I was surveying at Catalina Sky Survey on the night of Jan 29th 2020 and just happened to spot a very slow moving object by eye. It was immediately clear to me that this was a comet. It was moving a bit too slow for our software to detect, it was just luck that I happened to spot it. I didn't get too excited as I know these things usually come back as known objects.
The temporary designation it received was C20NF62. Animation showing discovery images.

After waiting anxiously for the known object report to return, it came back new. Elation overcame me. This was a major bucket-list item. Discovering an icy world briefly visiting on a journey spanning tens of thousands of years from the outermost reaches of the solar system.
Orbit Diagram:
Interactive Orbit: INTERACTIVE
MPC Page: C/2020 B3 (Rankin)
C/2020 B3 (Rankin) has an eccentricity of 0.998 - making it near parabolic. Usually a parabolic comet doesn't have an orbital period defined. The shape of the orbit is not closed. The orbits can be extremely long, and often these comets are only making a single visit to the inner solar system.
C/2020 B3 (Rankin) looks to have an orbital period around 84,100 years.
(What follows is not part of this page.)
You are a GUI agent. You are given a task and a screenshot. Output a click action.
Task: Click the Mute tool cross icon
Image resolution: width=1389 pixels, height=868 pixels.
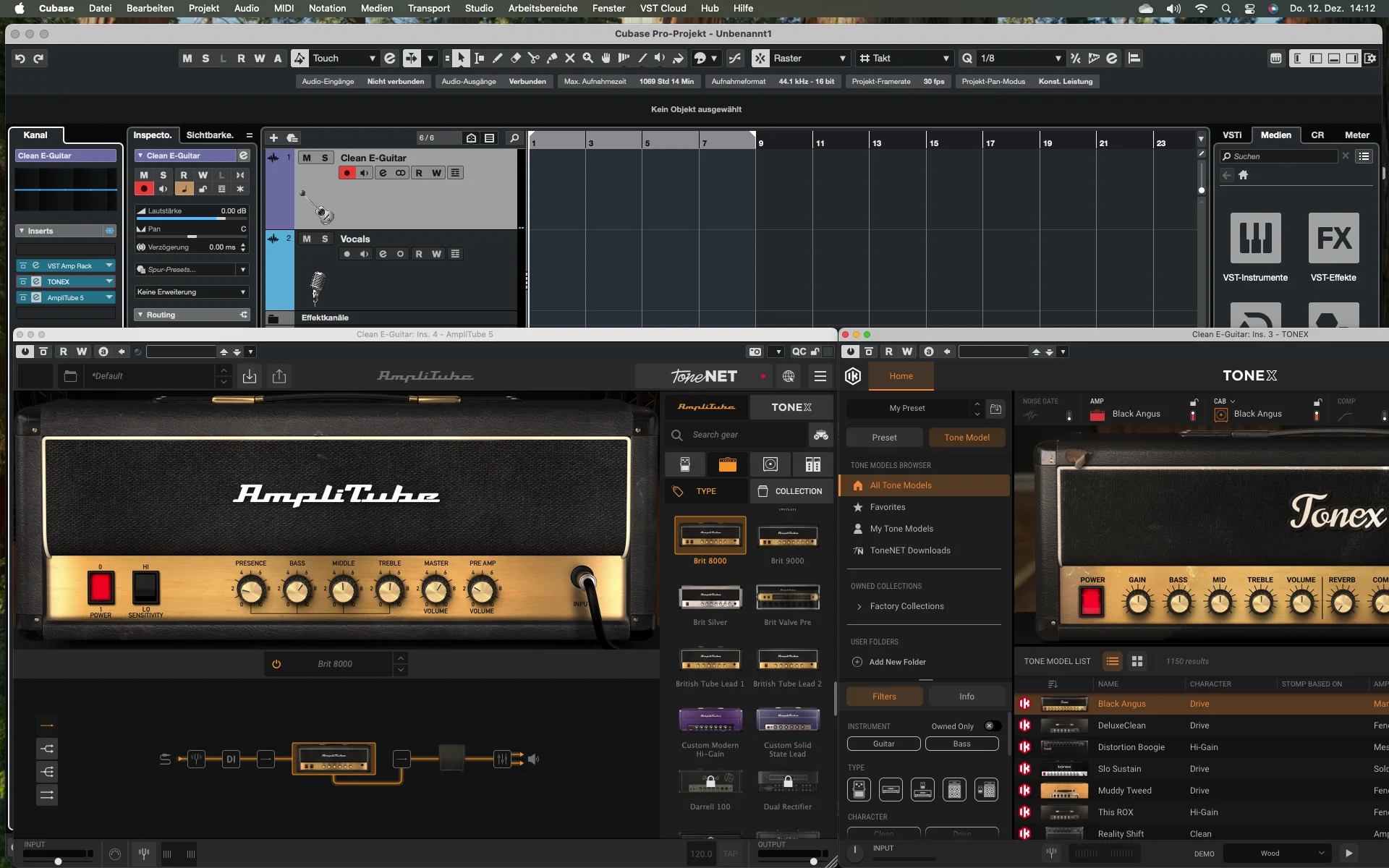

The last time this comet passed near the inner solar system, human's had not yet discovered the Americas. Giant ice age beasts like mastodons, giant sloths, saber-toothed cats, and mammoths ruled. Modern civilization in any sense did not yet exist. People were nomadic hunter gatherers using stone tools to kill large game. Modern Homo Sapiens had not yet left Africa and spread across Europe. An infrequent visitor to say the least.
Stacked - coadd of discovery images inverted:
Unfortunately this comet won't get super bright as it passes by. It was found with a 61 inch telescope. The cometary nature is clear, but you need a decent size telescope and a camera to capture it as it goes by.
Maybe the next one will be brighter.